There is absolutely nothing you can do if a horse bolts other than throw yourself from said horse in the hope that any injuries you incur falling will be less than you would incur when the horse runs threw the gate/wall/hedge/car while bolting.

When I was learning to ride I was taught how to try to stop a carting/tanking horse. We used to take the ponies for gallops (read canters, we were only 7!) and the instructor used to always say don't let them lock their neck, you learn quite quickly what a locked neck feels like and how to try and avoid it (bending, both hands on one reins) then if you did get carted she would shout 'One hand on the neck and pull with the other rein' that now translates to left hand on neck right hand jabbing til the unlock.

Bolting was never mention til I was older, I was shown a picture of a horse mid bolt and it was made very clear that you never get on anything that had a history of bolting. A horse that truely bolts is a serious danger to itself, the rider and any poor person that gets in it's way. To be honest if my horse ever bolted with me I'd probably have her put down.
 
Think positive - as the reply above says, the vast majority of horses don't bolt. Bomb off with us yes, but true bolting not often.
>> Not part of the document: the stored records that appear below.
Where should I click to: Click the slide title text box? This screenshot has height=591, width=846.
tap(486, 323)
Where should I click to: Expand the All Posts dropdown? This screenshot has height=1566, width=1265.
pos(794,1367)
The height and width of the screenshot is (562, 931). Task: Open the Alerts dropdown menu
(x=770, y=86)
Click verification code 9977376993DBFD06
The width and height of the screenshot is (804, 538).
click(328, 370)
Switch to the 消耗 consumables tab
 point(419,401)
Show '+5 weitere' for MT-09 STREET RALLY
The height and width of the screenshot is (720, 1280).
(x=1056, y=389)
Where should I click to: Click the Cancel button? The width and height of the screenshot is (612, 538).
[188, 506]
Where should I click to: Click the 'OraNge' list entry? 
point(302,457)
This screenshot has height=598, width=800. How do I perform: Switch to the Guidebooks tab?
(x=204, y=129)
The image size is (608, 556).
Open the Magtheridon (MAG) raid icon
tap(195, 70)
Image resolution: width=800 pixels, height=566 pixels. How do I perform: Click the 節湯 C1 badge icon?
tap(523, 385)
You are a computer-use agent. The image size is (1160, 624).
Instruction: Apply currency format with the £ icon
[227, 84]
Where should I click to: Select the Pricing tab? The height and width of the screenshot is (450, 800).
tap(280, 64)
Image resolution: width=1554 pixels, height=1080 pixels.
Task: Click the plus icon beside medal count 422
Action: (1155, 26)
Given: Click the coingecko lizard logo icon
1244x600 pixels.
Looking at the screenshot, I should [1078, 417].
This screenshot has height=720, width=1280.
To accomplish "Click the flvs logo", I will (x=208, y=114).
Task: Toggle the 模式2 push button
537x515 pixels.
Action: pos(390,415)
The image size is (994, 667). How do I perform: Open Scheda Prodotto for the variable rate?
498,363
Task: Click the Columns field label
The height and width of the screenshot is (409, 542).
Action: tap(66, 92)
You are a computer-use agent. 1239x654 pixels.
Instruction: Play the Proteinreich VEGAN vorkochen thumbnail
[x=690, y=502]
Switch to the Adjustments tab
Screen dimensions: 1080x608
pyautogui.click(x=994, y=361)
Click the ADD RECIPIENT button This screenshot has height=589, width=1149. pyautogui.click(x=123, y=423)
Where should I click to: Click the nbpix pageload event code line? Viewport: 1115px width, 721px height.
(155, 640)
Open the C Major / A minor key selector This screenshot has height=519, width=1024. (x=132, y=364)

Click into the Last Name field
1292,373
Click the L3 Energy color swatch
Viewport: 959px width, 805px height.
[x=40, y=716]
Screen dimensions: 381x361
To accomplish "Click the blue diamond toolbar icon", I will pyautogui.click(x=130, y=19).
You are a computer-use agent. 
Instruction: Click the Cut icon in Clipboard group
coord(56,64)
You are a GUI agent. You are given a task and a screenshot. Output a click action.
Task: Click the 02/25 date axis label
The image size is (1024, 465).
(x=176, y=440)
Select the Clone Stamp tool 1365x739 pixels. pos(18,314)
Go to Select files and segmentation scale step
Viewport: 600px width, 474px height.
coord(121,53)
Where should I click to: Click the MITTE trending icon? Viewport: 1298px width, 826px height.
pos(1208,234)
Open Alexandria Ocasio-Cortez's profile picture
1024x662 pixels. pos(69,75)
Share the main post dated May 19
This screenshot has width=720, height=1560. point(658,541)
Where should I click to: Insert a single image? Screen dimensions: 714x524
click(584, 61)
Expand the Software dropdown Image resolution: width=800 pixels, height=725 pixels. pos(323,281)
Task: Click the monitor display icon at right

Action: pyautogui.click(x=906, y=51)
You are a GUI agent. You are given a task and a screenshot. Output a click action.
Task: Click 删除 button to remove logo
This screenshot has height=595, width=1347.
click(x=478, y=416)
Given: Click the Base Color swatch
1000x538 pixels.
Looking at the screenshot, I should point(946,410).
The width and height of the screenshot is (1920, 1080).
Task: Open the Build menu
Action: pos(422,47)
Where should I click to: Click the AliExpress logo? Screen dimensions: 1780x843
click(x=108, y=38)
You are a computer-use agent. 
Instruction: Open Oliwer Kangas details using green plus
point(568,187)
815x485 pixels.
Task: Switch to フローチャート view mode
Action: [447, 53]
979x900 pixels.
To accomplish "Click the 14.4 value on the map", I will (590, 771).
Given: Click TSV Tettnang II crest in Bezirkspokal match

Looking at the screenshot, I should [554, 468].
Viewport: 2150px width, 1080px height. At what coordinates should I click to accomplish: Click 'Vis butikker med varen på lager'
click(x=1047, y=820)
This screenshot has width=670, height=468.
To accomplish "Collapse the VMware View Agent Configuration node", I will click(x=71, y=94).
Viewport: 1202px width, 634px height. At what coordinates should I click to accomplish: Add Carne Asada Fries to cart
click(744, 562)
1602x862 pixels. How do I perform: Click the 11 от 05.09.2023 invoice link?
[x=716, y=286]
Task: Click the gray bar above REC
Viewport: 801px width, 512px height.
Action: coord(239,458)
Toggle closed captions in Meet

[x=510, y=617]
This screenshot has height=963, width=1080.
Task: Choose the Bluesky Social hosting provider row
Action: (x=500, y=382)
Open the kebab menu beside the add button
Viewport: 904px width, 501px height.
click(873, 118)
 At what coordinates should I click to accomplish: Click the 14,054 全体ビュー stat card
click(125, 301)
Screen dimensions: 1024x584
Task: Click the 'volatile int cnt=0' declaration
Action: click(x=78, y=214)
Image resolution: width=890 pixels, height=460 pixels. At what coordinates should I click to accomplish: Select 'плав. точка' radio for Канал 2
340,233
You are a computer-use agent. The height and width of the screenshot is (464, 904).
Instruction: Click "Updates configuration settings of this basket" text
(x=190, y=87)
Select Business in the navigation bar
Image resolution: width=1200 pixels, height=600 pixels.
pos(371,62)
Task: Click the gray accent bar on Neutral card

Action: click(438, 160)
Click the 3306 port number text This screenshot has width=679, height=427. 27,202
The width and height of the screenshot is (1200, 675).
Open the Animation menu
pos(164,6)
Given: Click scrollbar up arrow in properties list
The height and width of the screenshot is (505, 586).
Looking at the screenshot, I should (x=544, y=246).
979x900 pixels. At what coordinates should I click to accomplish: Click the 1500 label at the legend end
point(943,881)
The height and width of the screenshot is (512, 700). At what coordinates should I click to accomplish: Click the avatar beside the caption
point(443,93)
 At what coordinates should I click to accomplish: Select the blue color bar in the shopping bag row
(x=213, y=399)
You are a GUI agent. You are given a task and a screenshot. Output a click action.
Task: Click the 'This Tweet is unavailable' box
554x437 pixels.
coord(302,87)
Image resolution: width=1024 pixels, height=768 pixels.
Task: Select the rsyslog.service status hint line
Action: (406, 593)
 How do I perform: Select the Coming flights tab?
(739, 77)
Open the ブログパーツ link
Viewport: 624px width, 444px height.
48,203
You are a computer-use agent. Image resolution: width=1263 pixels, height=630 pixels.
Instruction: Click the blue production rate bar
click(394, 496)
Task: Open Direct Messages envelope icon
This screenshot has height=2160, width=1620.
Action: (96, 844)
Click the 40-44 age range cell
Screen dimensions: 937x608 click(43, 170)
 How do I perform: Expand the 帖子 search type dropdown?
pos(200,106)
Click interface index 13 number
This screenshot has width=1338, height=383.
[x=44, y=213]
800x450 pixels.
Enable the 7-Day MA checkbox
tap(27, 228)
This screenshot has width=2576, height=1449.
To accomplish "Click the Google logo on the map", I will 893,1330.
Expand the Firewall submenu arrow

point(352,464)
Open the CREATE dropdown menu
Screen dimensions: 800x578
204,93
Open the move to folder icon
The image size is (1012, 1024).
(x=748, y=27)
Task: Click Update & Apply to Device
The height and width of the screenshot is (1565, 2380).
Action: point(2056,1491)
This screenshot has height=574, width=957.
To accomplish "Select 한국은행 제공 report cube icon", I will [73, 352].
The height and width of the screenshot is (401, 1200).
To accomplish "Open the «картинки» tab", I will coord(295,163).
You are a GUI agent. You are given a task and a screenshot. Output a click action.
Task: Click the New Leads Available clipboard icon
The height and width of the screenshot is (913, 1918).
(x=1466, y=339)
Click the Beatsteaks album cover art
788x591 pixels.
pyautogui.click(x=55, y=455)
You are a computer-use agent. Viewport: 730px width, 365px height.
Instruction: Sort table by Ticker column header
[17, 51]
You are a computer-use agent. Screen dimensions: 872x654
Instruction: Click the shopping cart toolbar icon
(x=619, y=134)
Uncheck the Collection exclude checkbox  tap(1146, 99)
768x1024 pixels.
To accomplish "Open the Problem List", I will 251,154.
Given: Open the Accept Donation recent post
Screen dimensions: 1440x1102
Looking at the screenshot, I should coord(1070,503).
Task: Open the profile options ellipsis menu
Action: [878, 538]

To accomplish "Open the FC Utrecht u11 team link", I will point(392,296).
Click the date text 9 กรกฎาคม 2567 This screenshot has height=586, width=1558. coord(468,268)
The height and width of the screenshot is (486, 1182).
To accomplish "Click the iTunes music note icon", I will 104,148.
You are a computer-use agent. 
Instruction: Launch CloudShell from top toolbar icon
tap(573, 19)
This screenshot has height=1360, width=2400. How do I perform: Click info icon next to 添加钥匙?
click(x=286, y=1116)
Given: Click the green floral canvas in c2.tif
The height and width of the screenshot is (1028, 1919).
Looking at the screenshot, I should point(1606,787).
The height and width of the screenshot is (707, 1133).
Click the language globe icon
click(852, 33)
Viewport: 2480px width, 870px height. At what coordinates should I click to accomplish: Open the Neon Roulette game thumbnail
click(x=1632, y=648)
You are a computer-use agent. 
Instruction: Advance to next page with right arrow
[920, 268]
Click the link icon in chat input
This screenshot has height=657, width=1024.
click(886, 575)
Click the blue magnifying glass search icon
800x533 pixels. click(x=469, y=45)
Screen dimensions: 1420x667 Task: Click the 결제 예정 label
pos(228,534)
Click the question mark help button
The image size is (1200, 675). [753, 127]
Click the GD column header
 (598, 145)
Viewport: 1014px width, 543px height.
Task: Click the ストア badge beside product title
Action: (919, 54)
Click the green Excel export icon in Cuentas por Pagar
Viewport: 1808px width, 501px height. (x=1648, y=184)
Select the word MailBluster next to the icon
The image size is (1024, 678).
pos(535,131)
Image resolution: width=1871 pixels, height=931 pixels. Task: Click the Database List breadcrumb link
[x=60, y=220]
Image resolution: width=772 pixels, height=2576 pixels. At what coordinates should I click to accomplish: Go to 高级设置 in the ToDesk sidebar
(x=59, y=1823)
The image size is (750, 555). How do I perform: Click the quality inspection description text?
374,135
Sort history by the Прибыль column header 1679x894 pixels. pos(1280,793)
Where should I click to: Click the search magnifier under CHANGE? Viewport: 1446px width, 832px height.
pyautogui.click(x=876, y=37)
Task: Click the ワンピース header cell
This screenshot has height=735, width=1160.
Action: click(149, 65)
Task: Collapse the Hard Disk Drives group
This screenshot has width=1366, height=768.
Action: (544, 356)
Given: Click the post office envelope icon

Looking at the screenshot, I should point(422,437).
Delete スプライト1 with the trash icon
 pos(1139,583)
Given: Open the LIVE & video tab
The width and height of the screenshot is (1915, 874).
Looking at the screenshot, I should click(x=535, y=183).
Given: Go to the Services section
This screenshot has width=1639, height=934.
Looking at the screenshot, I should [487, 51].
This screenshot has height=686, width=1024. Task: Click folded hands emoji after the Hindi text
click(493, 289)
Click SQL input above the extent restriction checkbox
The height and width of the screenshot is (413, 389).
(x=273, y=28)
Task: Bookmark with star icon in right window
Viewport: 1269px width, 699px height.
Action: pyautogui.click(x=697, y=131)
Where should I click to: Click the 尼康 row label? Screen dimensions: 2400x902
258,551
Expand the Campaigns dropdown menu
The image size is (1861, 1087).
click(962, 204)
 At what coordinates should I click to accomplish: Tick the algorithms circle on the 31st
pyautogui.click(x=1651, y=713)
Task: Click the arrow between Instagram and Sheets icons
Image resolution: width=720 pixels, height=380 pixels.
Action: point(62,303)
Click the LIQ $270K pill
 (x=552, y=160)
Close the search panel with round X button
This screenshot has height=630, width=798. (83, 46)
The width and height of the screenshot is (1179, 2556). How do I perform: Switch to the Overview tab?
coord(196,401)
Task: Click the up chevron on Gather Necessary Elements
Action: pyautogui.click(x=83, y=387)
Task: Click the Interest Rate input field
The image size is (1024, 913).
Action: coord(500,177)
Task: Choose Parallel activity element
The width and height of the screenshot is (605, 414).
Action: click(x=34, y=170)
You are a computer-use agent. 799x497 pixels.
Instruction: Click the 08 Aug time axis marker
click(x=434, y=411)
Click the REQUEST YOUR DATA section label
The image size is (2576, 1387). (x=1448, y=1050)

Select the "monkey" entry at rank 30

I went for a beach ride on holiday with a horsey friend once (sorry, one of my long stories coming up, but it's too cold to muck out as my ramp is frozen) and we each got on and waited for the others. Her horse started messing about, mine stood like a rock. We swapped as I was the more experienced, but then the horse I was on calmed down and the one she got on got fractious. She realised it was her, and said,

When I get on a horse, I always expect the worse to happen, I am waiting for it to buck, misbehave, whatever.

And I realised I expect the opposite, I get on assuming said horse is 'normal' and will behave. Later on she managed to fall off the original horse (no harm done) but I am sure she was expecting the worst so it happened.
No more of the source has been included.